Australia paceman Mitchell Johnson says he has little sympathy for the troubles of England captain Alastair Cook.
Cook's side were thrashed 5-0 by Australia in the Ashes, with his own struggle for runs adding to his woes.
"I don't think I'm going to feel sorry for an opposition player," said Johnson, who was Australia's star as he took 37 wickets in the series victory.
"We all go through our highs and lows and I understand that and have been through it like any other cricketer."
Cook scored just 246 runs in 10 innings during the Ashes, and was dismissed for four as England were beaten by Australia in the first of five one-day internationals.
He also managed only one in a game against the Prime Minister's XI on Tuesday, England's first win on the tour for two months.

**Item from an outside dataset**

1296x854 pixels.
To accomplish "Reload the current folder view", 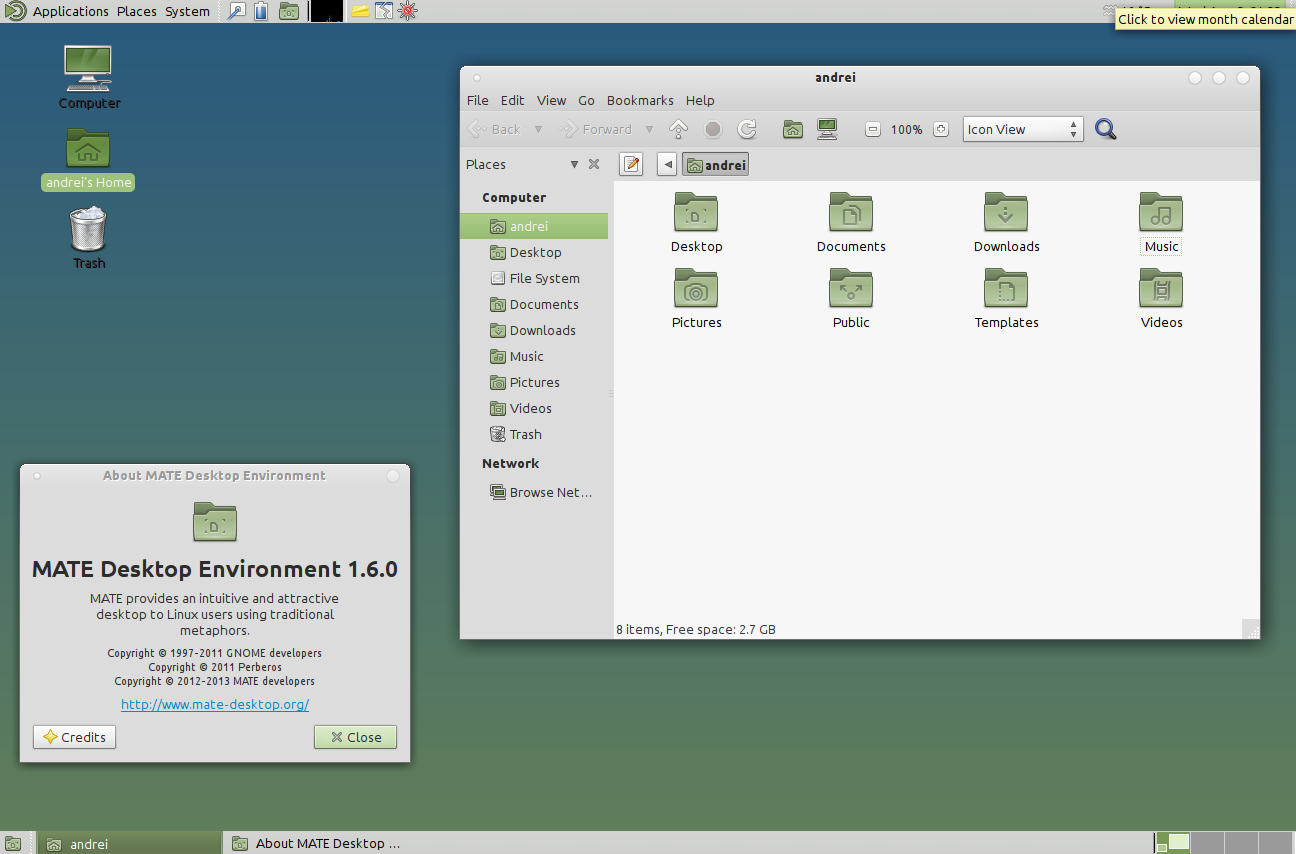I will click(x=746, y=129).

"It's definitely very tough for him at the moment," said Johnson, who is set to return to the Australian side for Friday's second ODI after being rested for the opener.
"Obviously everyone looks up to their captain so I'm sure he's finding it very hard at the moment.

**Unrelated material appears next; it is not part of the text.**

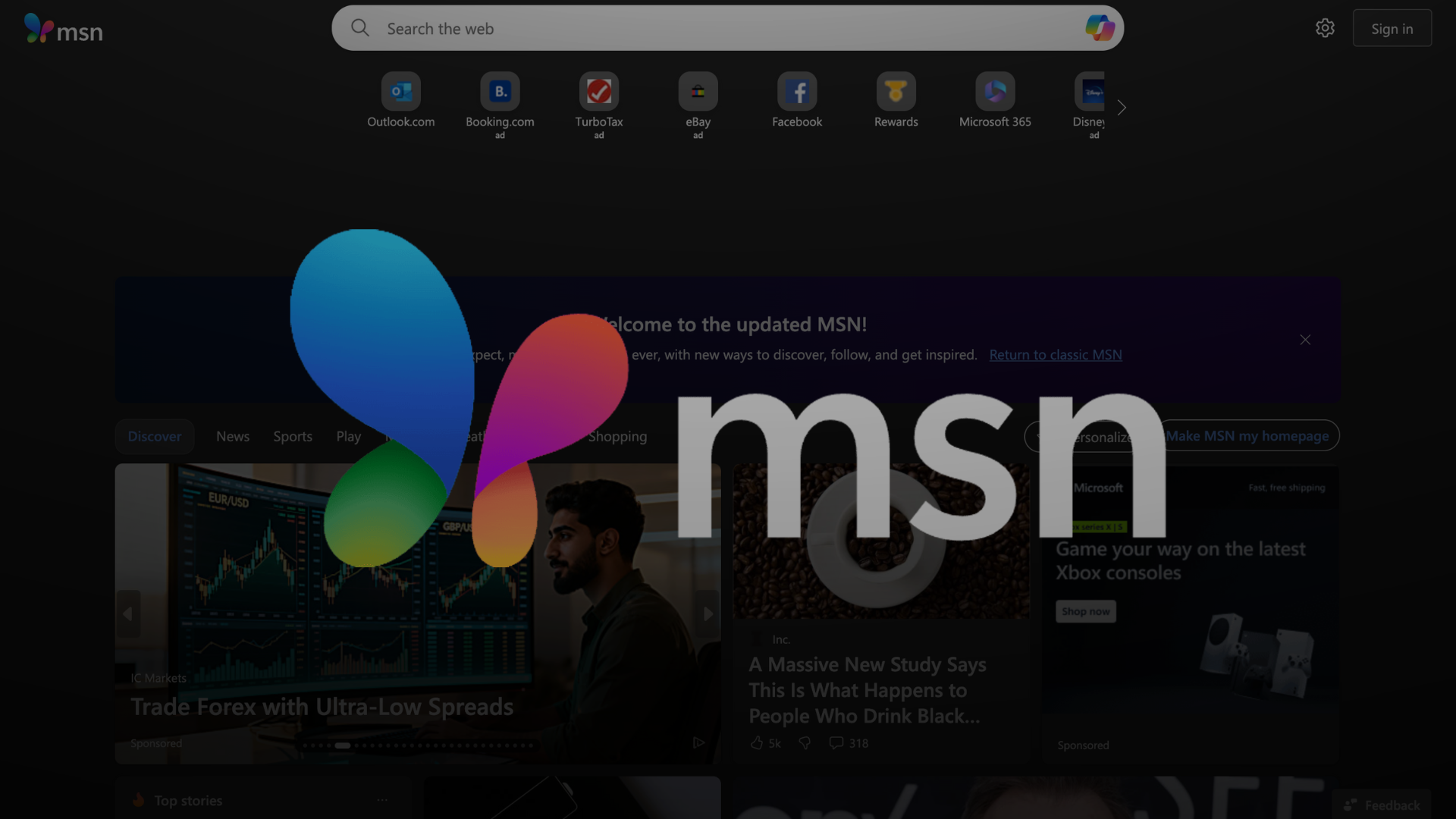Open the TurboTax shortcut icon

(598, 92)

"There's a lot of pressure on him and he's definitely feeling it."
Meanwhile, former England captain Mike Brearley, who led England to a home Ashes win in 1981, says he believes time away from the game can help Cook.
"He is having an exceptionally hard time. He can't score the runs that he usually scores and it's relentless defeat after defeat," Brearley told BBC Sport.
"To keep one's chin up without getting intense and tense and anxious is almost impossible under that kind of scrutiny and exposure. He is doing as well as he can do.
"It is maybe that he really does need a bit of time away, which he will get after the one-day internationals are over and he can have two or three months when he can go onto his wife's farm, drive a tractor, have a few beers and forget about cricket for a while. That would be the best thing for him."